- _TASK MATERIAL_
════════════════

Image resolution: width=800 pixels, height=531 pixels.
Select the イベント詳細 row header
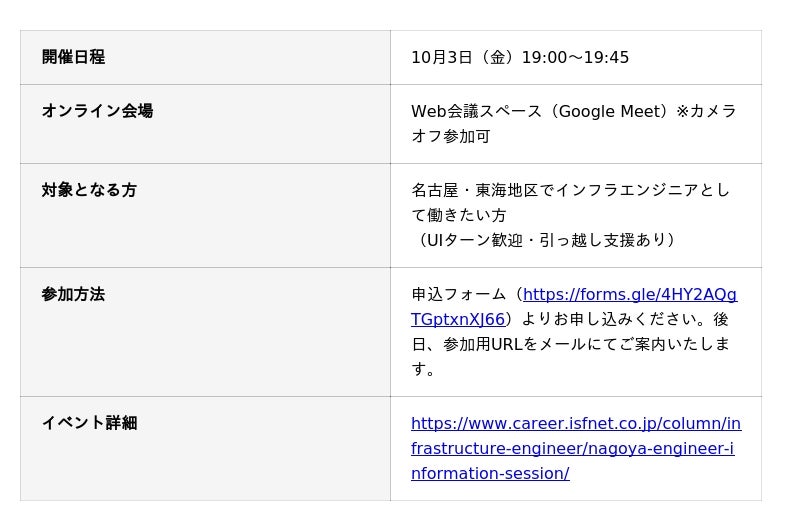pos(89,423)
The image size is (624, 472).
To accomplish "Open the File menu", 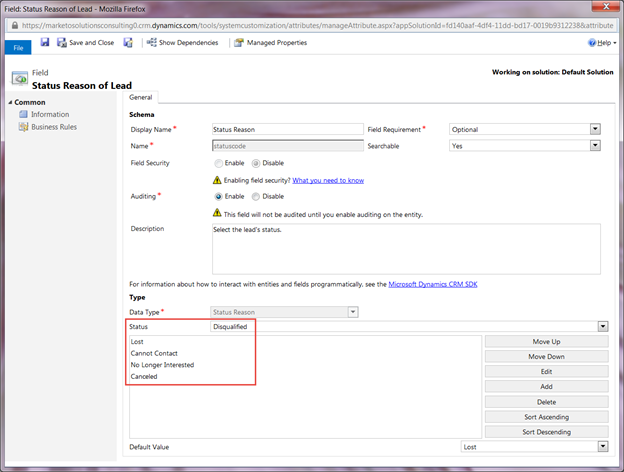I will pos(18,48).
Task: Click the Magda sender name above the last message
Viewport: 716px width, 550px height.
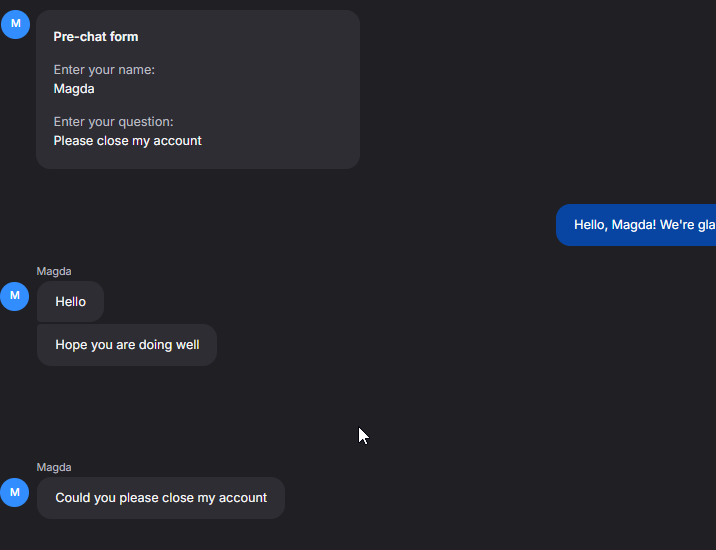Action: pos(54,467)
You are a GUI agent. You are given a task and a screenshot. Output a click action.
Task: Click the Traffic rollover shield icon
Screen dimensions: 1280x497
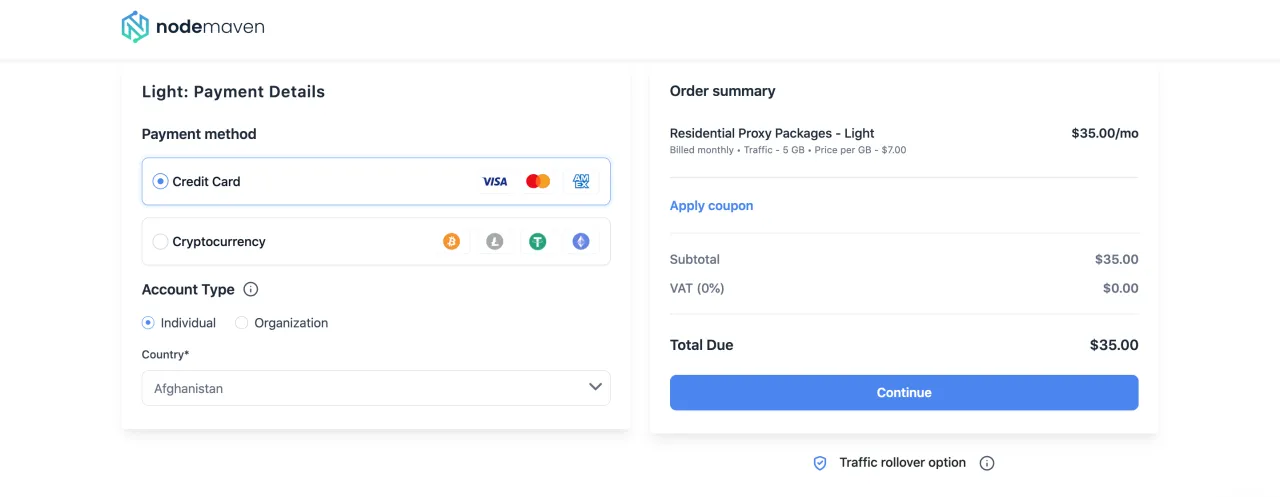[820, 463]
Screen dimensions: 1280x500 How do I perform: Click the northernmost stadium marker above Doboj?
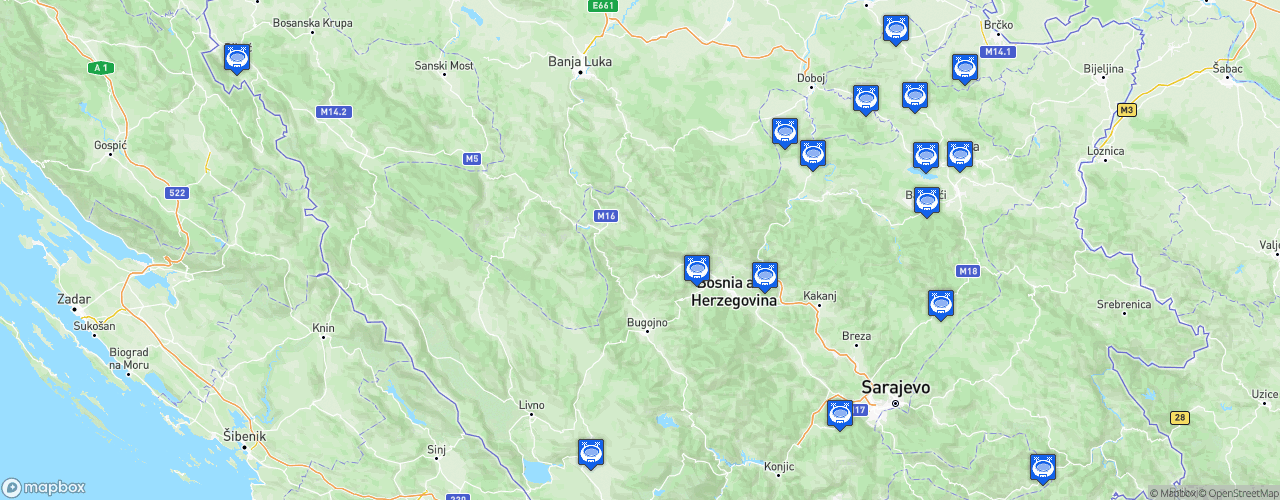point(896,30)
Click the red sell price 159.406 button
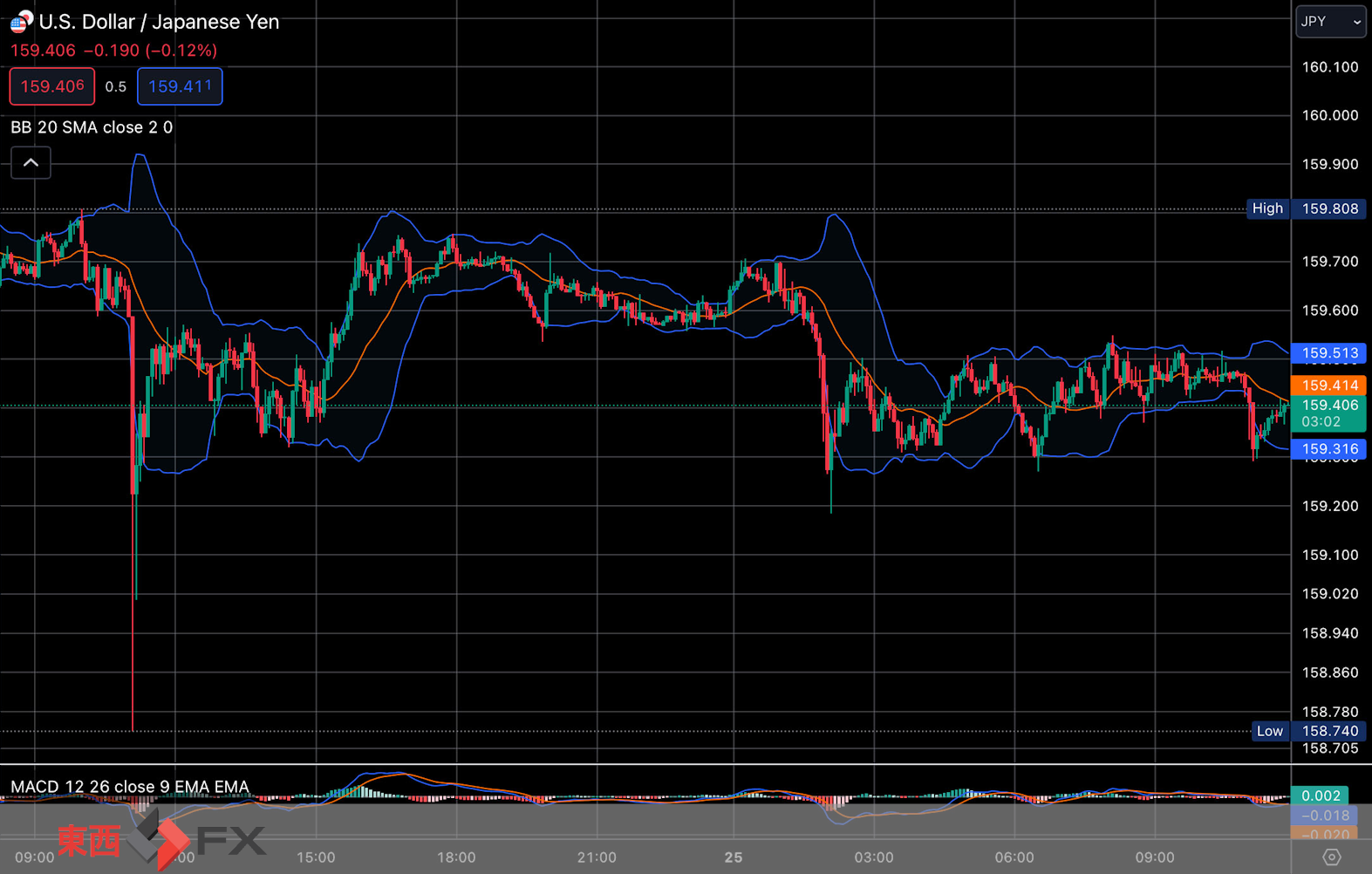The image size is (1372, 874). [x=52, y=86]
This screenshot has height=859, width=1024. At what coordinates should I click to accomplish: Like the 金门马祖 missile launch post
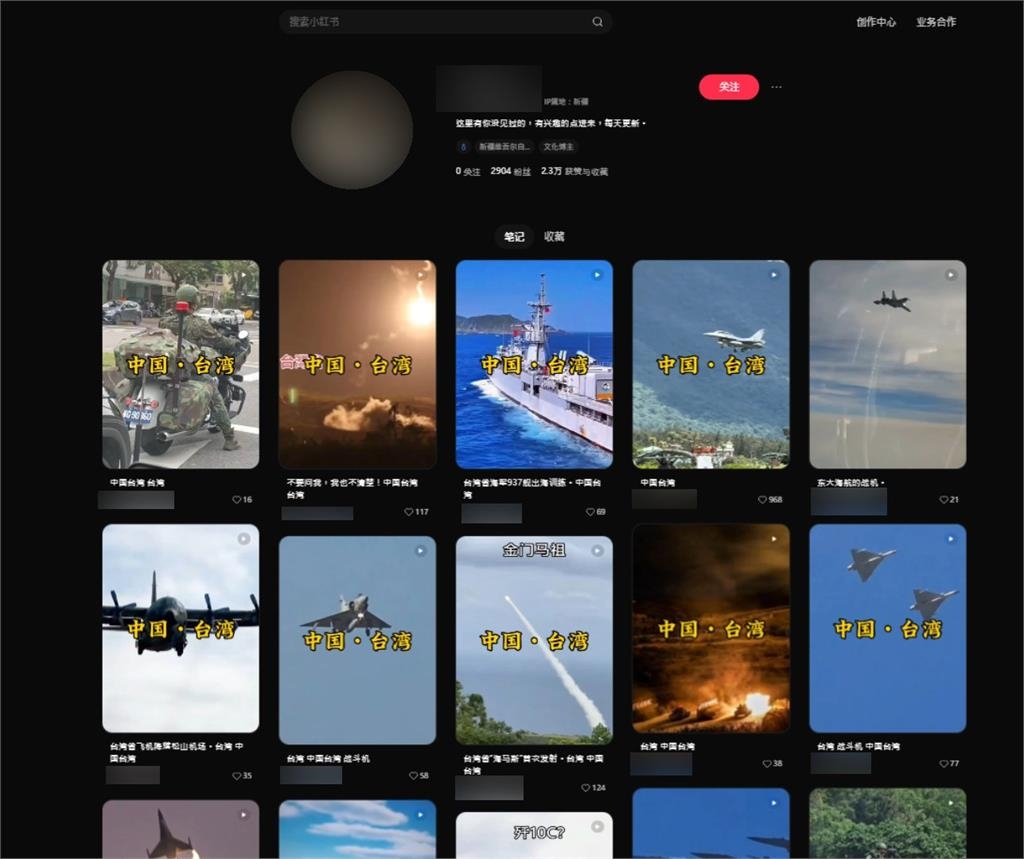[586, 788]

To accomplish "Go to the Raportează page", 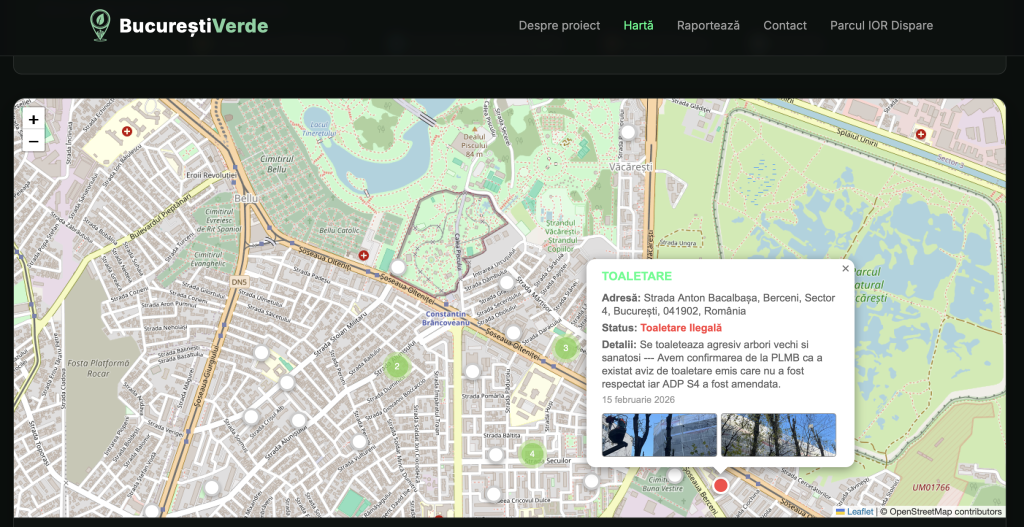I will 708,26.
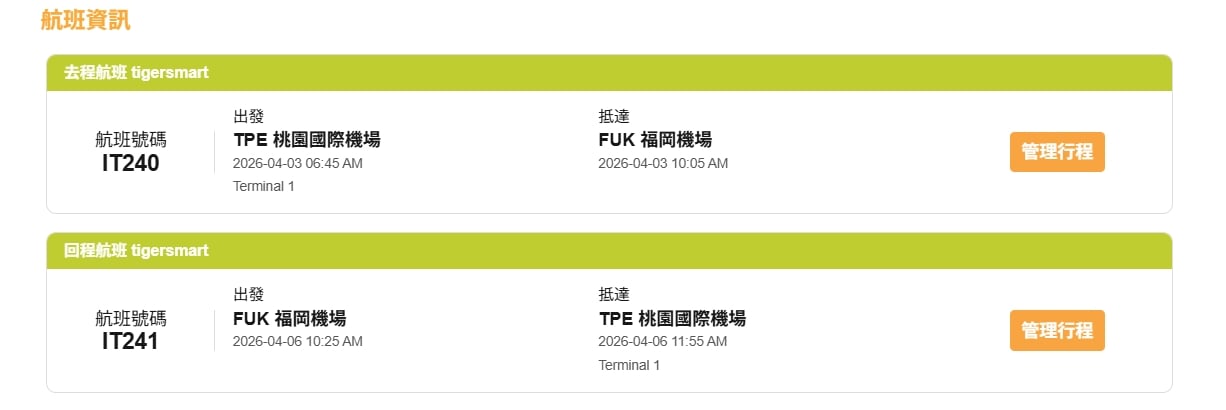Image resolution: width=1226 pixels, height=410 pixels.
Task: Click the 航班資訊 section heading
Action: tap(86, 20)
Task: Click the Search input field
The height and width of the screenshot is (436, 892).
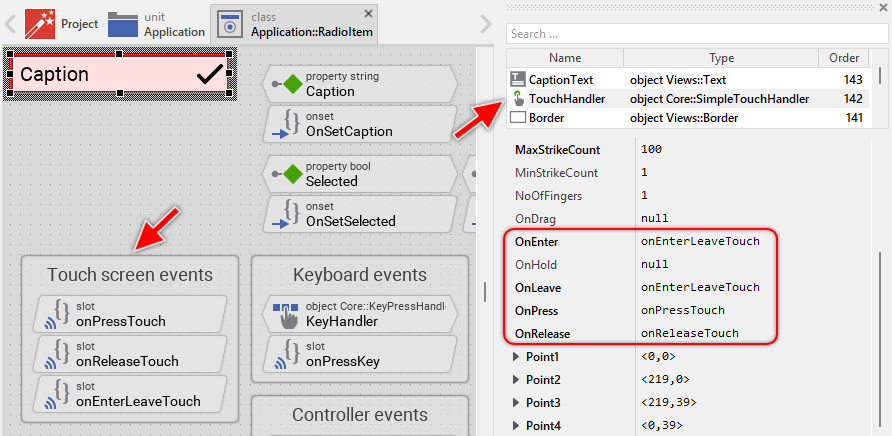Action: 690,33
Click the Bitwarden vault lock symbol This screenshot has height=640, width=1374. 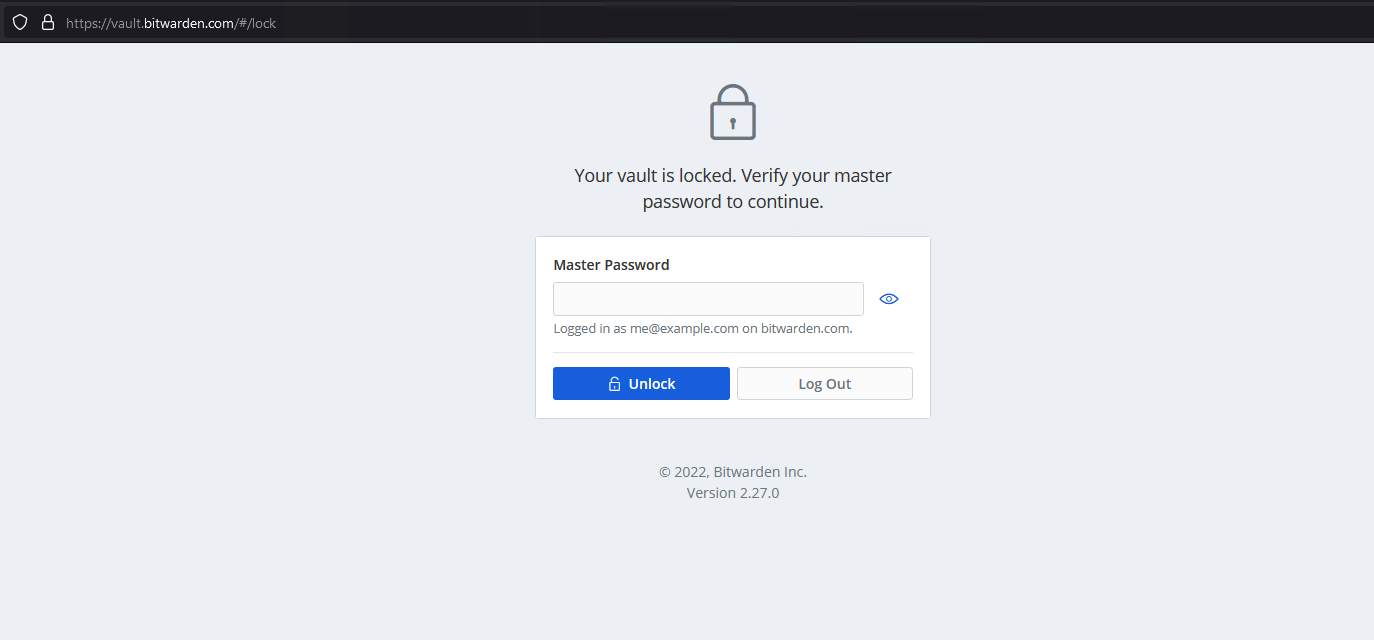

════════════════

- _PROBLEM DESCRIPTION_
Word for word, write out each line from the one with "Task: Click the Search input field" through the end of the entries above, and omit any pictures.

- _ANSWER FOR THIS EXERCISE_
Task: Click the Search input field
The height and width of the screenshot is (436, 892).
Action: 690,33
Click the Bitwarden vault lock symbol This screenshot has height=640, width=1374. 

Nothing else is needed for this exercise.